Syntax plugins provide .sublime-syntax files that extend the built-in syntect-based highlighter. No subprocess is spawned.

How they work

A syntax plugin is simply a .sublime-syntax file (Sublime Text syntax definition format, YAML-based). At startup:

  1. Files in {plugin_dir}/syntaxes/ are auto-discovered and loaded.
  2. Explicit [plugins] entries with kind = "syntax" are also loaded.
  3. Each syntax definition is added to the SyntaxSet so syntect associates its declared file extensions with highlights.
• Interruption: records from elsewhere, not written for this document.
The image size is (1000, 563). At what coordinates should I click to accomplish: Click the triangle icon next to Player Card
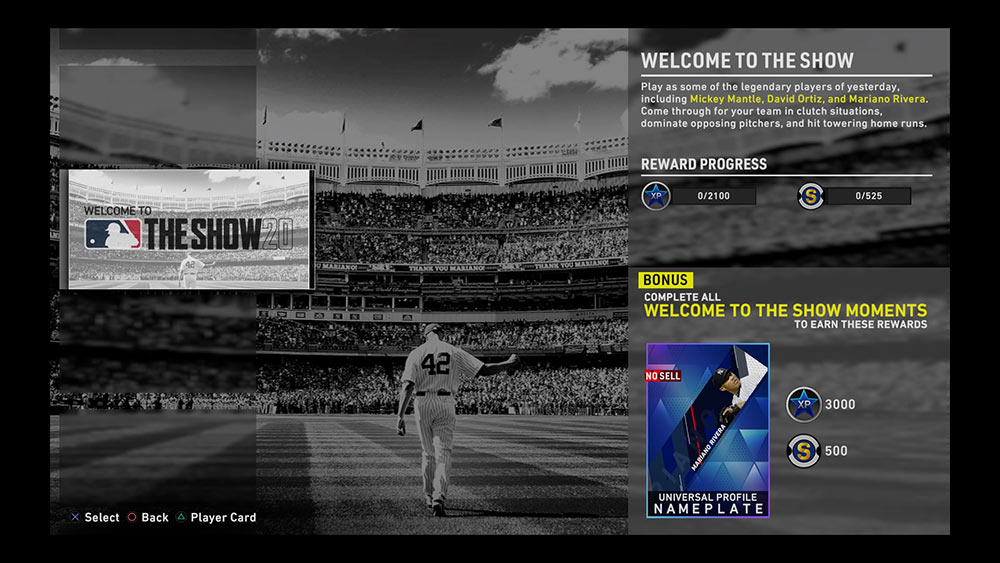coord(181,518)
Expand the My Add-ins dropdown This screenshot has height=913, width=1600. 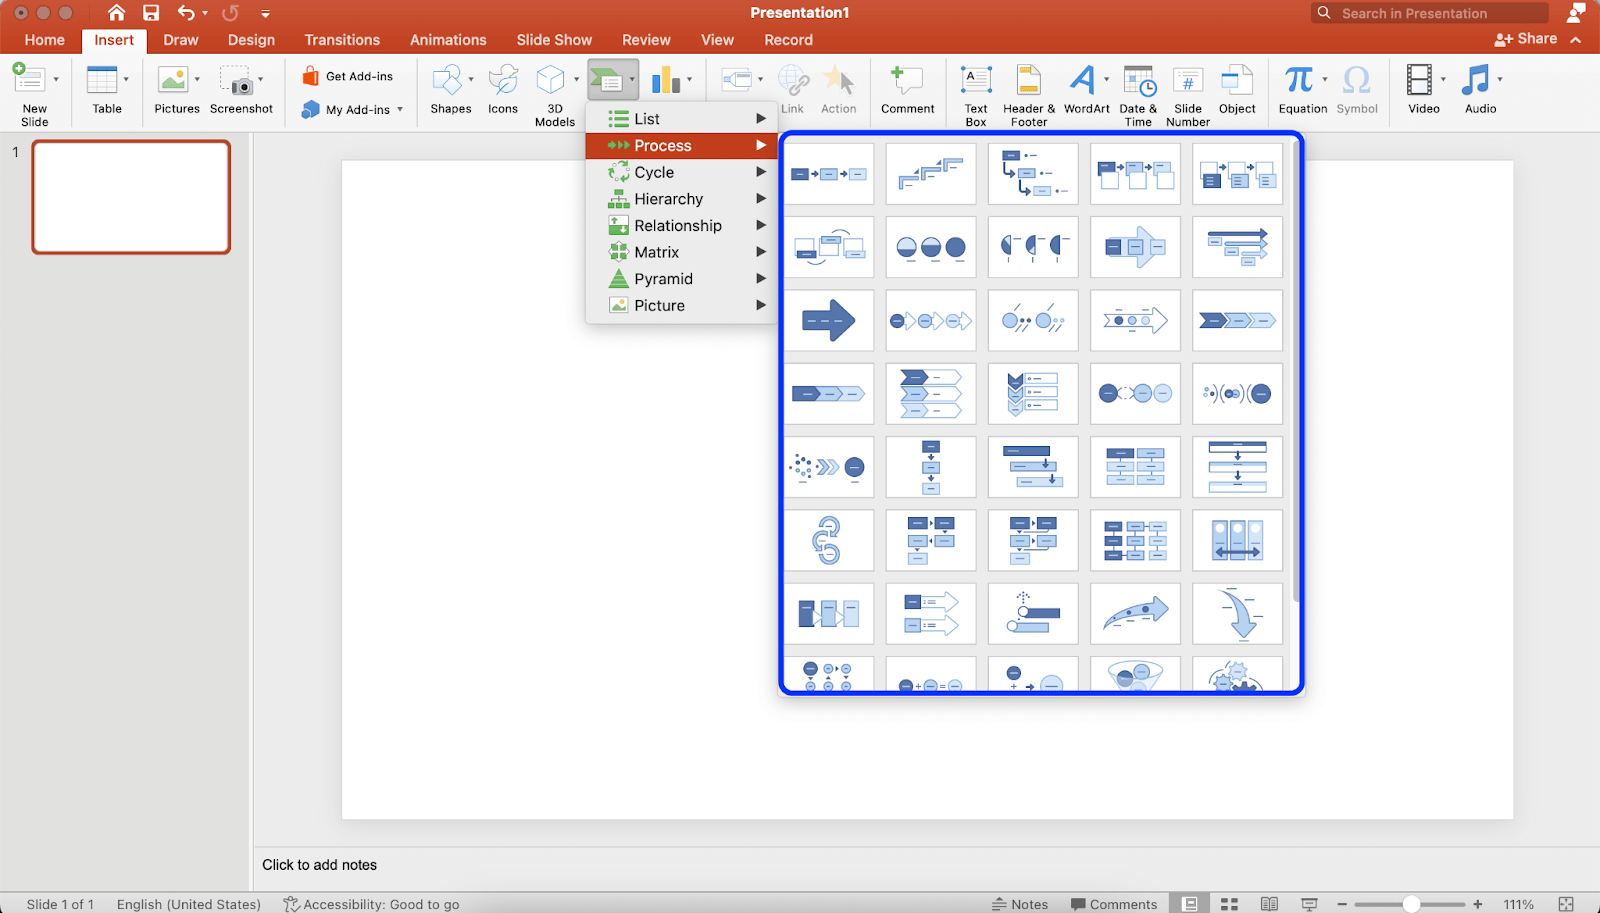tap(400, 110)
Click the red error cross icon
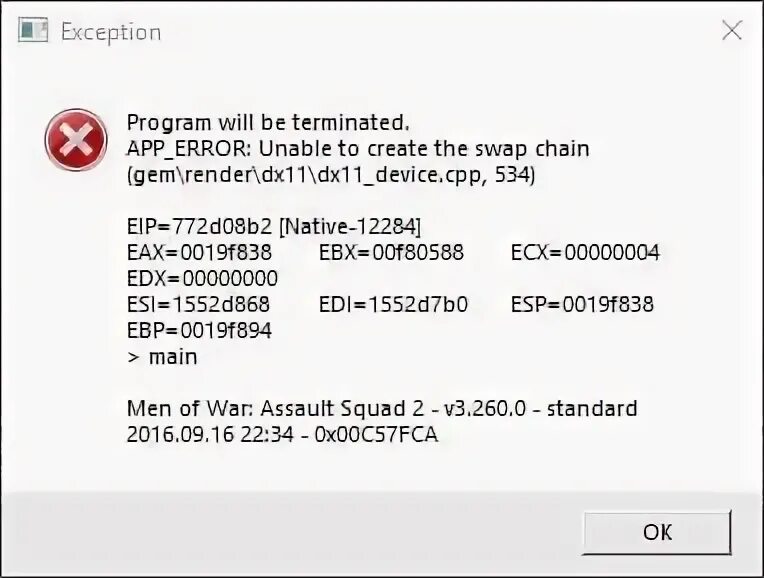This screenshot has height=578, width=764. (x=76, y=140)
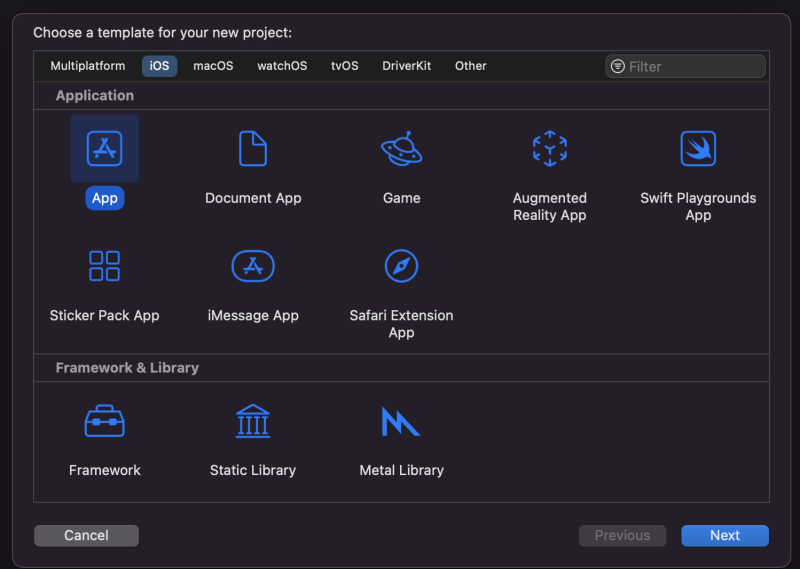
Task: Select the Safari Extension App compass icon
Action: click(401, 266)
Writing a syntax definition

The .sublime-syntax format is documented in the Sublime Text docs. A minimal syntax file looks like:

%YAML 1.2
---
name: My Language
file_extensions: [ext1, ext2]
scope: source.my_lang

contexts:
  main:
    - match: '#.*'
      scope: comment.line.number-sign.my_lang
    - match: '\b(keyword)\b'
      scope: keyword.control.my_lang

The file_extensions key tells syntect which files to highlight with this syntax. The scope key defines the base scope for highlighting, and contexts define the matching rules.

Bundled syntax plugins

mantis ships with a terraform.sublime-syntax file that is automatically installed to {plugin_dir}/syntaxes/ on first run. It provides syntax highlighting for .tf and .tfvars files (Terraform / HCL). Enable it by:

[plugins]
terraform = { kind = "syntax", syntax_file = "syntaxes/terraform.sublime-syntax",
              extensions = ["tf", "tfvars"] }

Or simply leave it in the syntaxes/ directory for auto-discovery (no config entry needed).

Architecture notes

  • src/highlight.rs::with_extra_syntaxes() loads extra syntax definitions into the syntax set.
  • src/plugin.rs::load_extra_syntaxes() collects syntax plugins from config entries and the syntaxes/ directory.
  • Syntax definitions are loaded once at startup and shared between the main thread’s Highlighter and the background loader thread’s Highlighter.